São Paulo e Salvador com nome sujo
A falta de repasses, por conta do nome sujo no CAUC, não afeta só cidades médias e pequenas. As prefeituras de São Paulo e Salvador, por exemplo, têm pendências e os prefeitos Fernando Haddad (PT-SP) e ACM Neto (DEM-BA), que tomaram posse este ano, buscam uma solução. Na capital baiana, foi editado um decreto no dia 2 de janeiro e todas as pendências estão sendo levantadas nos órgãos responsáveis pelos registros negativos. A prefeitura também foi à Justiça e, em nota, informa que conseguiu liberar cerca de R$ 40 milhões. “A Justiça entendeu que a responsabilidade das inadimplências é da gestão anterior e que, portanto, a população não pode sofrer as consequências disso”.
Em São Paulo, são três pendências que impedem que o município celebre convênios. Segundo a assessoria, “todas são antigas e já estão em processo de regularização”. A nota diz ainda que uma delas já está regularizada e será corrigida pela Caixa Econômica Federal no CAUC. Além disso, o Instituto de Previdência Municipal “já adotou medidas administrativas para efetuar a regularização” da dívida de contribuições ao Pasep. O valor pendente é de R$ 1,3 milhão. Sobre o terceiro registro, que diz respeito a convênio encerrado em 2009 entre a Secretaria Municipal de Assistência e Desenvolvimento Social e a Secretaria de Direitos Humanos da Presidência da República, a nota diz que “a Secretaria de Negócios Jurídicos foi comunicada e está tomando as medidas legais cabíveis”.
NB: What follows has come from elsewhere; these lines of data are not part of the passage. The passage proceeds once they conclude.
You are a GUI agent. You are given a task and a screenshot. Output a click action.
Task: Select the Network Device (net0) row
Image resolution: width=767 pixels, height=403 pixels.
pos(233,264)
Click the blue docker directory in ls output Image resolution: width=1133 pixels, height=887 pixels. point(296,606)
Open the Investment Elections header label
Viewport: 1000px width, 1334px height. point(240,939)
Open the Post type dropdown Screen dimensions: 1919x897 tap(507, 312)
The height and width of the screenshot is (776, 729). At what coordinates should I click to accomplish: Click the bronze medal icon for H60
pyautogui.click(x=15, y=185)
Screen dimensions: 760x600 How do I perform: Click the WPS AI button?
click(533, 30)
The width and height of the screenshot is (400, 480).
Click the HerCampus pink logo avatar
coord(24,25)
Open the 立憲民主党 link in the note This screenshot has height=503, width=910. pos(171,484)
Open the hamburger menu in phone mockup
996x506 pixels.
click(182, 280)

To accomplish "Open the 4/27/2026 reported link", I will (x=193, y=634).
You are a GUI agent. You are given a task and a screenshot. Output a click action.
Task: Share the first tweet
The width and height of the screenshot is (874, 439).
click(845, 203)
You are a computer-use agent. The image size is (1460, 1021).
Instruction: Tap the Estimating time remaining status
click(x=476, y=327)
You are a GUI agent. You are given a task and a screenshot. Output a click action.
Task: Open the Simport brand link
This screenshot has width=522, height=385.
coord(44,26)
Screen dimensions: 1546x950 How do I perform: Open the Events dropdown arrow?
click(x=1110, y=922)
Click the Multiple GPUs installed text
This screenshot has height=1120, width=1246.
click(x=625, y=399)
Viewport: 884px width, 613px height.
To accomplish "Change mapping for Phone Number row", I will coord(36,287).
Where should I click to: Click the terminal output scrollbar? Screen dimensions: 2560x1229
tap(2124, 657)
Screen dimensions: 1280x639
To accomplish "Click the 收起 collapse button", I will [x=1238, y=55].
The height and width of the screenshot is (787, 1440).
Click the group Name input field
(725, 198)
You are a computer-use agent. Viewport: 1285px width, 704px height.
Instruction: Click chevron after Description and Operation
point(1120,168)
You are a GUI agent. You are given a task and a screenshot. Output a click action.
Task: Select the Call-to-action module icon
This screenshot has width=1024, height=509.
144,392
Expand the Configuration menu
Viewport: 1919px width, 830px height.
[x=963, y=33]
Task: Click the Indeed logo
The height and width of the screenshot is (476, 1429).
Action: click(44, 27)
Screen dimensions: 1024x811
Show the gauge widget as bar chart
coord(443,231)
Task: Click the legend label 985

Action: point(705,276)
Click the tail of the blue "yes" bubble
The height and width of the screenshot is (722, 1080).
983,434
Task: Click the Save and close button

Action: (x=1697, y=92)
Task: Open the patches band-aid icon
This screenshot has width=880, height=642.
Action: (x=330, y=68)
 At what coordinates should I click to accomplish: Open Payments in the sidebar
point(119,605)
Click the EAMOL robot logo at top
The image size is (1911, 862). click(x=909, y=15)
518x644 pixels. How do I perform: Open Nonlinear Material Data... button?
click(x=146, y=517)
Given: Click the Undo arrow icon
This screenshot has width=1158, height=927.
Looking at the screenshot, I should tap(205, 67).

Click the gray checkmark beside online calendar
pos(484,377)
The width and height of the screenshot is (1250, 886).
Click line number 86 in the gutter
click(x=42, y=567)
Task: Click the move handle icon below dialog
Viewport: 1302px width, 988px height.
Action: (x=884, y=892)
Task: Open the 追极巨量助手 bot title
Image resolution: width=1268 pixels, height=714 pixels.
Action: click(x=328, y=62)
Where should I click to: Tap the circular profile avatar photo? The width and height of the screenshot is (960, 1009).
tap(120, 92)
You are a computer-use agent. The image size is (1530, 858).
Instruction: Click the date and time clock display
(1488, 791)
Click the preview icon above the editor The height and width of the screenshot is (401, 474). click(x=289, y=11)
— O que o levantamento mostra é que os municípios estão com problema de caixa. Eles têm recurso aquém do necessário. O prefeito tem que escolher: paga a Previdência ou paga os salários dos servidores. E, então, incorre no CAUC — diz Eduardo Tadeu Pereira, que preside a Associação Brasileira dos Municípios. — A solução passa por repactuar a divisão do bolo orçamentário. Os municípios precisam de uma fatia maior.
Ziulkoski discorda. Para ele, o orçamento até poderia ser menor se os municípios arcassem com menos serviços:

— Em 1988, as prefeituras tinham 25 mil funcionários na área de Saúde. Hoje, mais de 1,6 milhão. O gasto com pessoal já chega a quase 50%. Essa situação impacta todo o Brasil. E, se o município fica inadimplente, não tem investimento. E aí não tem emprego, arrecada-se menos impostos. O governo federal só deveria firmar acordo com quem têm condições de arcar, já que os programas são sempre subfinanciados.
Procurado, o Ministério da Fazenda, que é o órgão responsável pelo CAUC, disse ter encaminhado as perguntas ao setor que coordena a área, mas não respondeu ao GLOBO até o fechamento da matéria.